Some 51 percent of those jabs have been snapped up by the wealthy world, including the United States, Britain, the European Union, Australia, Hong Kong and Macau, Japan, Switzerland and Israel.
The remaining 2.6 billion have been bought by or promised to developing countries including India, Bangladesh, China, Brazil, Indonesia and Mexico.
Trump on Wednesday said he would begin rolling out a vaccine in America as soon as next month, contradicting doubts expressed by a top health expert in his administration who said a jab was unlikely to be widely available until mid-2021.
“We’re very close to that vaccine as you know… We think we can start sometime in October” or shortly thereafter, Trump said.
Democrats have expressed concern that Trump is pressuring government health regulators and scientists to approve a rushed vaccine in time to help his uphill bid for re-election in early November.
“We’re within weeks of getting it, you know—could be three weeks, four weeks,” the president told a town hall session with voters in Pennsylvania Tuesday.
But in an implicit swipe at Trump’s America First approach to the pandemic, von der Leyen said Europe would support multilateral bodies such as the World Health Organization with its attempts at a more equitable rollout.
“None of us will be safe until all of us are safe -– wherever we live, whatever we have,” she said.
“Vaccine nationalism puts lives at risk. Vaccine cooperation saves them.”
‘Going hard and early’
The global economy has been devastated by the pandemic, with many nations still maintaining restrictions on their populations to contain fresh outbreaks.

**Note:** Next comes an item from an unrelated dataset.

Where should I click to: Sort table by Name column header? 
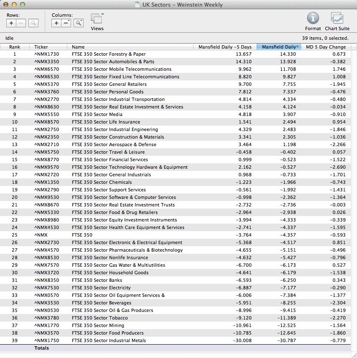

New Zealand was added to the list of economic casualties on Thursday when it reported it had plunged into recession for the first time in a decade.
The country posted a record contraction of 12.2 percent for the April-June quarter, which coincided with a strict lockdown from March to May.
The decline follows a 1.6-percent contraction in the first three months of 2020, confirming New Zealand is in recession.
But there was optimism that the stage had been set for a strong recovery.
“Going hard and early means that we can come back faster and stronger,” finance minister Grant Robertson said.
“Economists expect the current September quarter to show a record jump back to growth.”
There were also positive signs in South Africa where authorities announced borders would be reopened to most countries from next month—part of a wider easing of anti-virus curbs as infection figures improve.
Africa’s most industrialised economy closed its frontiers at the start of a strict nationwide lockdown in late March.
The number of new infections has dropped from an average of 12,000 per day in July to fewer than 2,000 in recent days.
President Cyril Ramaphosa said in an address to the nation that international travel would “gradually and cautiously” resume from October 1.